Seguo sempre con molto interesse il suo nuovo blog e penso che la riflessione e il dibattito sui temi importati e di volta in volta proposti, a prescindere dalle posizioni politiche, siano l’unica maniera che ha la Sardegna di scrivere ancora pagine importanti della sua storia senza cadere in troppo facili fatalismi.

Vede, per noi giovani laureati è un mondo difficile quello sardo, con un mercato del lavoro pressoché immobile, con un’impresa che è di tipo micro, a parte rarissime eccezioni troppo deboli numericamente per poter invertire questo trend. Eppure, io non mi sento vinto, non do e non voglio dare per scontata la resa di una terra che ha troppe potenzialità inespresse per essere abbandonata al suo destino.

Naturalmente avere delle buone, ottime, potenzialità non è sufficiente per adagiarsi sugli allori.

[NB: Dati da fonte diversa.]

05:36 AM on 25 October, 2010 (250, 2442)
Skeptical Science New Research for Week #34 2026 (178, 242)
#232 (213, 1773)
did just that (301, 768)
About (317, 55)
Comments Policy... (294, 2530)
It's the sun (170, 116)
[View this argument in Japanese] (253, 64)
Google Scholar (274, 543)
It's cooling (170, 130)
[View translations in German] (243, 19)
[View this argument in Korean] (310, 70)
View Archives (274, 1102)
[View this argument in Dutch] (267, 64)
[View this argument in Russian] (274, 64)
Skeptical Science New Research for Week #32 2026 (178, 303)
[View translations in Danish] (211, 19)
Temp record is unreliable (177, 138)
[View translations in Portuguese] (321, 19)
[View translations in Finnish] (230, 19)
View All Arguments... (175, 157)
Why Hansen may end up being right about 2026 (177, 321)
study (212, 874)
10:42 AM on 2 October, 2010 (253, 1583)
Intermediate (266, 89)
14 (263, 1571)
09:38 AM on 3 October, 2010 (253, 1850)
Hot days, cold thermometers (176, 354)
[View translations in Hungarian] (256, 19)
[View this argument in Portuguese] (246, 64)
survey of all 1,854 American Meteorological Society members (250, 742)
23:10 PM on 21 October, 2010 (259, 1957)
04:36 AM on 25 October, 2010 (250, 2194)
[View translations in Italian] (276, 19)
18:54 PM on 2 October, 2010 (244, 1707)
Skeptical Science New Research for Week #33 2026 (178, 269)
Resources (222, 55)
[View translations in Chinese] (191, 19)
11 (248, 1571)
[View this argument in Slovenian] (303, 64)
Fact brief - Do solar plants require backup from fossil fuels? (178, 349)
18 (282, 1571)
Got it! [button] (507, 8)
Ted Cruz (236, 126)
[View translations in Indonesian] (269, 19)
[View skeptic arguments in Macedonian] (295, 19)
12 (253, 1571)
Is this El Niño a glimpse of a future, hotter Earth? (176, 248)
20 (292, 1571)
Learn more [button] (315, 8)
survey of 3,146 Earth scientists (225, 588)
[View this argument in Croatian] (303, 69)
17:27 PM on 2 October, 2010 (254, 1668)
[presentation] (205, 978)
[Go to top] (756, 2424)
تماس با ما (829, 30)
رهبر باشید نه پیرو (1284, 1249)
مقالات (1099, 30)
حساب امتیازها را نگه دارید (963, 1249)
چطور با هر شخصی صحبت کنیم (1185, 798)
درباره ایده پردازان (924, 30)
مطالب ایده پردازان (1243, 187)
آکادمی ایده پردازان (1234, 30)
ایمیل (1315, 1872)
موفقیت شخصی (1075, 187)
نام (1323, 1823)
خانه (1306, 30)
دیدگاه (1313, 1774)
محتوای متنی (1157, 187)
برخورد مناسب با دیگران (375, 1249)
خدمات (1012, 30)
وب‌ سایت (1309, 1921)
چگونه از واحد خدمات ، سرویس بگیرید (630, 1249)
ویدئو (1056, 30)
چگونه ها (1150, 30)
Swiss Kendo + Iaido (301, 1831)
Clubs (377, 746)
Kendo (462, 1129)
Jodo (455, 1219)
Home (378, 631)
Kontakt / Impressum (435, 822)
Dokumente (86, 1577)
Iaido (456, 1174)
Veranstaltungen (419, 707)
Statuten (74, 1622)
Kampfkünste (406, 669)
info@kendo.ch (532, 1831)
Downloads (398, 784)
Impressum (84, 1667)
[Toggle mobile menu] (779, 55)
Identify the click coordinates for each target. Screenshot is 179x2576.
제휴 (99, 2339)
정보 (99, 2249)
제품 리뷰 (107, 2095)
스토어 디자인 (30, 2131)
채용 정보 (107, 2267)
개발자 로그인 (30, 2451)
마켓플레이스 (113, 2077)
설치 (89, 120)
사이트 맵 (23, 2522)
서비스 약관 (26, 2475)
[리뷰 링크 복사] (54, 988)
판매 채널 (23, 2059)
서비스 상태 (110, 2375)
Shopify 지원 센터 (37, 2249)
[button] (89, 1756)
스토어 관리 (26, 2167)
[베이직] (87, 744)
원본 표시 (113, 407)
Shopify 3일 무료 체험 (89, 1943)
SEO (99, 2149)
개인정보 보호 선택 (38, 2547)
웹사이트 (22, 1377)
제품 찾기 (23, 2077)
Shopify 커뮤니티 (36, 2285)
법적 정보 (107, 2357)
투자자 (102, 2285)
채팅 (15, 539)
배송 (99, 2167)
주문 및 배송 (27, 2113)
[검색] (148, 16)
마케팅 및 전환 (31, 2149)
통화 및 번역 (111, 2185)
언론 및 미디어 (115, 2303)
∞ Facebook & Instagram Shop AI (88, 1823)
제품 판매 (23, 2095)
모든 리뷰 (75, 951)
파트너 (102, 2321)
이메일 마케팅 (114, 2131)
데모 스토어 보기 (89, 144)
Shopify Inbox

Al contrario! Dobbiamo fare quanto possibile per spenderci in prima persona, per creare quei canali di attivazione capaci di far rimettere in moto i grandi comparti dell’agricoltura e del turismo, il tutto creando un tessuto imprenditoriale educato a comprendere che solamente la sinergia tra i diversi settori potrà salvare la Sardegna da sé stessa.

Come possiamo realizzare tutto questo? Prima di iniziare a creare un grande progetto abbiamo la necessità di comprendere quelli che sono i nostri limiti. Dobbiamo essere onesti: ai sardi non piace lo scambio (forse perché siamo abituati a stare nei nostri confini) con altre realtà, vediamo un’offesa alle nostre capacità la dove ci viene proposto un programma di crescita d’insieme, guardiamo con diffidenza chi viene “da fuori” e a volte anche chi è originario di una regione sarda diversa dalla nostra.

Nel mondo odierno, globalizzato, immediato, mondiale, non possiamo più permetterci di ragionare in questa maniera, se davvero teniamo alla nostra autonomia e al nostro futuro.

Noi che amiamo fare politica abbiamo il dovere per primi di ricercare quelle soluzioni utili al mercato sardo al fine di accrescerlo, abbattendo noi per primi quelle barriere che ci tengono distaccati e distanti da chi parla una lingua diversa dalla nostra e con concezioni imprenditoriali diametralmente opposte, sia per cultura che per opportunità offerte dal territorio, da quelle alle quali siamo abituati.

Dobbiamo accettare che il diverso non è per forza sinonimo di “ladro di terre” o “truffatore di speranze”, quanto un mondo inesplorato da approfondire e studiare, da apprendere e consolidare con la nostra cultura e le nostre tradizioni.

Abbiamo bisogno di chiedere tutti assieme a gran voce delle linee di collegamento terrestri, aeree, marittime e telematiche che siano efficienti per permettere un sano scambio tra i territori intra ed infra regionali.

Senza questo scambio di capitale umano e imprenditoriale la Sardegna a breve non avrà più gli strumenti necessari per adeguarsi ad un mondo che viaggia alla velocità di diversi megabyte al secondo, mentre noi ci apprestiamo ancora a discutere della SS 131 e sul collegamento Cagliari-Sassari.

Il Referendum che si terrà fra pochissimi giorni è un mezzo utile per ribadire che la Sardegna vuole essere ancora parte della partita, che non si illude delle caramelle promesse dal Governo nazionale, che non si arrende a disegni non inclusivi e centralisti.

La Sardegna ha bisogno di una rappresentanza e di un rinnovamento della classe dirigente che non potrà tardare ancora per essere immessa nell’agone politico, altrimenti, e potrei essere facile profeta, il problema potrebbe non essere più risolvibile.